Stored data
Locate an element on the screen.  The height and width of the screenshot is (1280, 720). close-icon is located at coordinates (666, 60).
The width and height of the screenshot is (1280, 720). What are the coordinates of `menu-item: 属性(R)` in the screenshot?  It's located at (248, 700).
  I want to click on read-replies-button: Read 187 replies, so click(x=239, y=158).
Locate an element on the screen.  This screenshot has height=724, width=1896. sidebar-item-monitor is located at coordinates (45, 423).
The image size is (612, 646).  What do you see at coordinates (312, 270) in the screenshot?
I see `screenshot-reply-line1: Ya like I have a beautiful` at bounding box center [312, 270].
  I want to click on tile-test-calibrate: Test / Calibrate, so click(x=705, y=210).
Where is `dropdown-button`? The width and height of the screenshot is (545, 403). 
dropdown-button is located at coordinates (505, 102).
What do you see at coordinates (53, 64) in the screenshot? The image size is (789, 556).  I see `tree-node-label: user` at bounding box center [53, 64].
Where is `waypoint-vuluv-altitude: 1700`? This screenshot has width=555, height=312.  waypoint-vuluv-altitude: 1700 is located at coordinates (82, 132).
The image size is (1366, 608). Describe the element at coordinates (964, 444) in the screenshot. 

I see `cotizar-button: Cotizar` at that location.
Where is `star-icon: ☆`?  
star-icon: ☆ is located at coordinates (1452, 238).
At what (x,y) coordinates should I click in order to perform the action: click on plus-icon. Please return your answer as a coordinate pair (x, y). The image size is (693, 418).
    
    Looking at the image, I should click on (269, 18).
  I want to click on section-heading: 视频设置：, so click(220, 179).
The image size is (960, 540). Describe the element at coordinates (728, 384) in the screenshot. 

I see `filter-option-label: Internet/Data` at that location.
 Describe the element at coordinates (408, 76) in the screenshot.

What to do: Please rewrite all of the records above as a numbered list, leaving out any blank lines.

Written solution:
1. Locate an element on the screen.  The height and width of the screenshot is (1280, 720). close-icon is located at coordinates (666, 60).
2. The width and height of the screenshot is (1280, 720). What are the coordinates of `menu-item: 属性(R)` in the screenshot?  It's located at (248, 700).
3.   I want to click on read-replies-button: Read 187 replies, so click(x=239, y=158).
4. Locate an element on the screen.  This screenshot has height=724, width=1896. sidebar-item-monitor is located at coordinates (45, 423).
5. The image size is (612, 646).  What do you see at coordinates (312, 270) in the screenshot?
6. I see `screenshot-reply-line1: Ya like I have a beautiful` at bounding box center [312, 270].
7.   I want to click on tile-test-calibrate: Test / Calibrate, so click(x=705, y=210).
8. Where is `dropdown-button`? The width and height of the screenshot is (545, 403). 
9. dropdown-button is located at coordinates (505, 102).
10. What do you see at coordinates (53, 64) in the screenshot? The image size is (789, 556).  I see `tree-node-label: user` at bounding box center [53, 64].
11. Where is `waypoint-vuluv-altitude: 1700`? This screenshot has width=555, height=312.  waypoint-vuluv-altitude: 1700 is located at coordinates (82, 132).
12. The image size is (1366, 608). Describe the element at coordinates (964, 444) in the screenshot. 
13. I see `cotizar-button: Cotizar` at that location.
14. Where is `star-icon: ☆`?  
15. star-icon: ☆ is located at coordinates (1452, 238).
16. At what (x,y) coordinates should I click in order to perform the action: click on plus-icon. Please return your answer as a coordinate pair (x, y). The image size is (693, 418).
17.     Looking at the image, I should click on (269, 18).
18.   I want to click on section-heading: 视频设置：, so click(220, 179).
19. The image size is (960, 540). Describe the element at coordinates (728, 384) in the screenshot. 
20. I see `filter-option-label: Internet/Data` at that location.
21.  Describe the element at coordinates (408, 76) in the screenshot.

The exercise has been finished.